Thank you!I could have been more careful

let $x=2k+1\implies (2k+1)^6-4z^2-8\equiv-4z^2-7\equiv 2z^2-7\equiv 1,3 (mod 6)\iff 2z^2-7\equiv 1 (mod 6) \vee 2z^2-7\equiv 3 (mod 6)$ $\implies z^2\equiv 4 (mod 6) \vee z^2\equiv 5 (mod 6)$ also second impossible also $y+y^2+z^2 \equiv 0 (mod 2)\implies z^2\equiv 0 (mod 2)$ then $z$ is even $\implies z=6m+2,z=6m+4$ maybe this substitution works for main equation

Pure modular reasoning cannot possibly work for this problem. Indeed, putting $y=1$, note that we in particular need to prove that $z^2+3=x^3$ has no integer solutions. This is an instance of Mordell's equation, which indeed does not have integer solutions, but it is easy to show that it has solutions modulo all integers $n$, so the argument definitely has to use another ingredient!

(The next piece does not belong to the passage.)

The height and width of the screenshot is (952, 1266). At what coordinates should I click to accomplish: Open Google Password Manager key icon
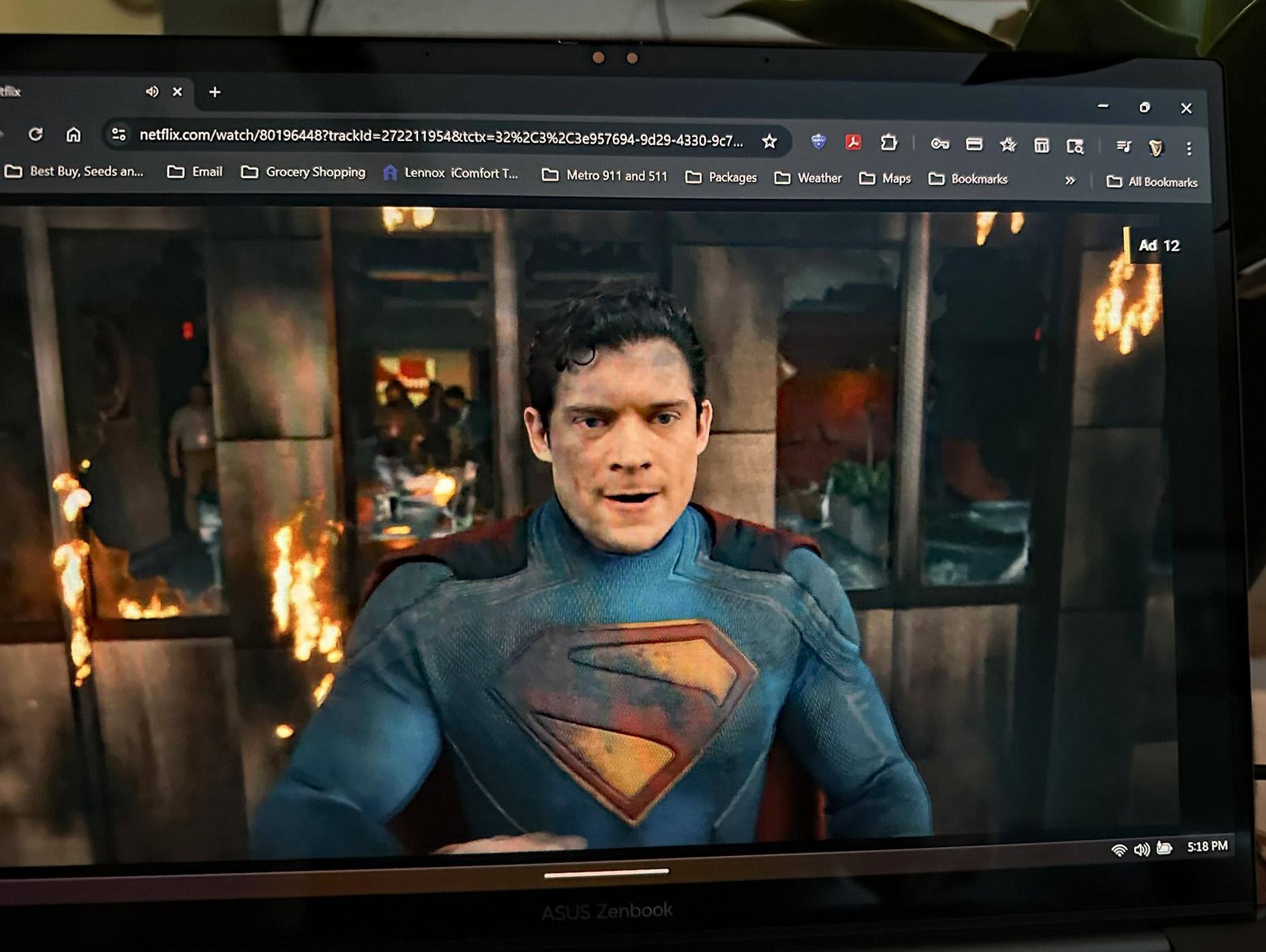coord(939,144)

Here is my attempt at a solution : We can view the equation as a quadratic in $y$ and set the discriminant equal to $k^2$. $$k^2=\Delta =x^6-4(z^2+2)$$This simplifies to $x^6=k^2+4z^2+8$. We first have that $v_2(k^2+4z^2+8)\leq v_2(4k'^2+4z^2+8)=$ $2+v_2(k'^2+z^2+2)\leq 4$ by evaluating modulo $8$. Thus we have that $x$ must be odd. Re-write the equation as $$(x^2-2)(x^4+2x^2+8)=k^2+(2z)^2$$Notice that if $p| (x^2-2)$ then $p=\pm 1\pmod{8}$. There must exist a prime $p\equiv -1\pmod{8}$ dividing $x^2-2$ as $x^2-2$ is not equivalent to $1\pmod{8}$. As $(x^4+2x^2+8)\equiv 16 \pmod{x^2-2}$ we must have that $v_p(x^6-8)= 1$. But this implies that $x^6-8$ can not be written as the sum of two squares.

Nice! The second factor in your factorization should be $x^4+2x^2+4$, I think, but fortunately, the argument still works: You get $x^4+2x^2+4 \equiv 12 \pmod{x^2-2}$, but $p=3$ cannot occur. Also, I think it would suffice to consider just primes $p \equiv 3 \pmod{4}$ (instead of mod $8$). So a slightly cleaner version of your argument would be: Note that $x^2-2$ and $x^4+2x^2+4$ are coprime (as their gcd would divide $12$, but $x^2-2$ is coprime to $2$ and to $3$), hence both would need to have all prime divisors $p \equiv 3 \pmod{4}$ an even number of times, but this contradicts $x^2-2 \equiv 3 \pmod{4}$.